Paramount's Trump Deals Face a Shareholder Records Demand

Freedom of the Press Foundation and Reporters Without Borders say Paramount should turn over records tied to reported Trump-friendly deals, editorial chang

2026-05-12 GIGATAP Team #opsec
#press-freedom#paramount#corporate-governance

Paramount is now facing a shareholder demand for records tied to a larger question: were political concessions part of the price of doing major deals?

Freedom of the Press Foundation (FPF) and Reporters Without Borders, Inc. say they want to inspect Paramount Skydance Corp.'s books and records under Section 220 of the Delaware General Corporation Law. Their request centers on acquisitions and other deals that, in their view, may have been used to win regulatory approval while putting editorial control of major news outlets at risk.

What the groups are asking for#

FPF and RSF say they are shareholders in Paramount Skydance and therefore have the right to inspect records related to these transactions. That matters because a Section 220 demand is not a press release. It is a formal request for corporate documents that can show how decisions were made, what was discussed internally, and whether management used company assets or editorial changes to smooth the path for government approval.

The groups say the records they want relate to “potentially corrupt acquisitions and deals” that could result in major news outlets giving up editorial independence to the Trump administration. They are not claiming a final legal finding here. They are saying the paper trail should be opened up.

Why this is happening now#

The demand comes after public reporting suggested David Ellison and his father Larry may have tried to secure regulatory approval for Paramount, and now for Warner Bros. Discovery, through a set of Trump-friendly moves.

According to the source material, those reported moves include:

  • a possible “side deal” to settle President Trump’s lawsuit against “60 Minutes” by providing $15 million to $20 million in free advertising
  • installing a pro-Trump GOP donor with no journalism background as an ombudsman at CBS News to review complaints of bias and eliminate diversity, equity, and inclusion practices
  • making sweeping changes at CNN, including potential pressure to remove anchors and commentators Trump dislikes

Those are allegations and reported possibilities, not established facts. But they are serious enough that press-freedom groups say the records should be examined.

The timing also matters because Paramount Skydance has already taken visible steps that critics see as political accommodation. In October, the company made its most consequential Trump-friendly changes at CBS News, including acquiring The Free Press and appointing Bari Weiss as editor-in-chief, according to the release. The same source says the company’s market capitalization has since fallen by 40%, erasing more than $8 billion in shareholder value.

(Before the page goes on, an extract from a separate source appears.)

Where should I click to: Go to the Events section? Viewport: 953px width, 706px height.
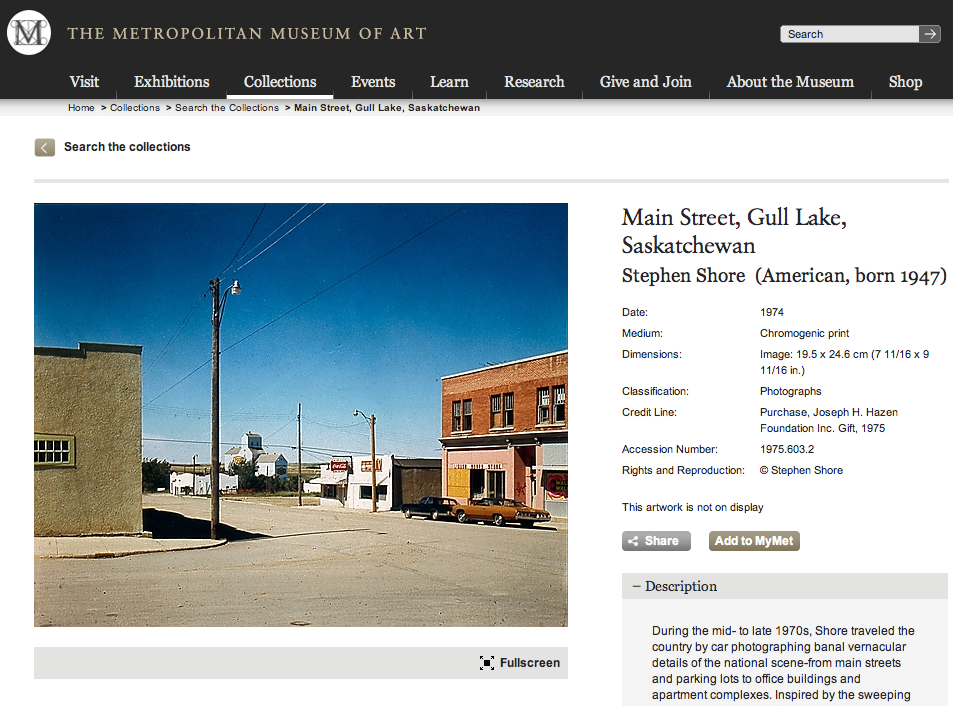point(373,82)
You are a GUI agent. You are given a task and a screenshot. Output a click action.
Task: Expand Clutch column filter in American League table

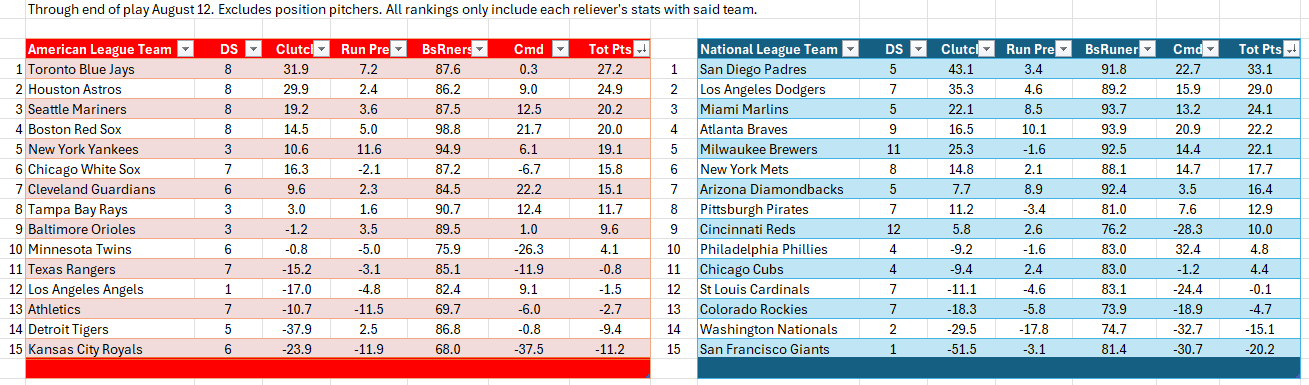[x=322, y=49]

It also says ratings for key programs, including “CBS Evening News with Tony Dokoupil,” have dropped sharply. If true, that suggests the cost of appeasement may not be limited to principle. It may be showing up in the balance sheet too.

What is known, and what is not#

What is known is narrow but important:

  • FPF and RSF sent a records request
  • they are invoking Delaware shareholder rights
  • they believe the requested records may show whether political pressure shaped corporate decisions
  • Paramount has five business days under Delaware law to respond

What is not known, at least from this source, is whether Paramount actually made any of the alleged promises, whether any document exists that spells those promises out, or whether a court would later agree that the companies have a right to see the full set of records they want.

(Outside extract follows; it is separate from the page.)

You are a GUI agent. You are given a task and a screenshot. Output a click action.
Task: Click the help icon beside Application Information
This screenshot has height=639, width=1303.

That restraint matters. The source points to warning signs, not a proven scandal. The distinction is important if you care about press freedom and corporate law. A suspicion of capture is not the same as proof of capture. But if the suspicion is grounded in the record, the record should be produced.

Why it matters#

This is bigger than one media company. The case sits at the intersection of three things that usually try to stay separate: government power, corporate transactions, and editorial independence.

If regulatory approval can be influenced by newsroom concessions, then the First Amendment problem is not abstract. It becomes operational. News organizations may start treating political pressure as another item in the deal memo. That is how independence gets priced, then traded.

For shareholders, there is also a straightforward governance issue. If management made promises that damaged the company’s reputation, audience trust, or value, investors have a right to ask what was promised and why.

For readers, the practical takeaway is simpler: watch what Paramount does next. The company has a short legal window to answer. If it resists, the dispute may move into court. If it complies, the documents may show whether the reported editorial changes were isolated decisions or part of a broader arrangement.

Either way, the question is now on paper. That is usually where the uncomfortable answers begin.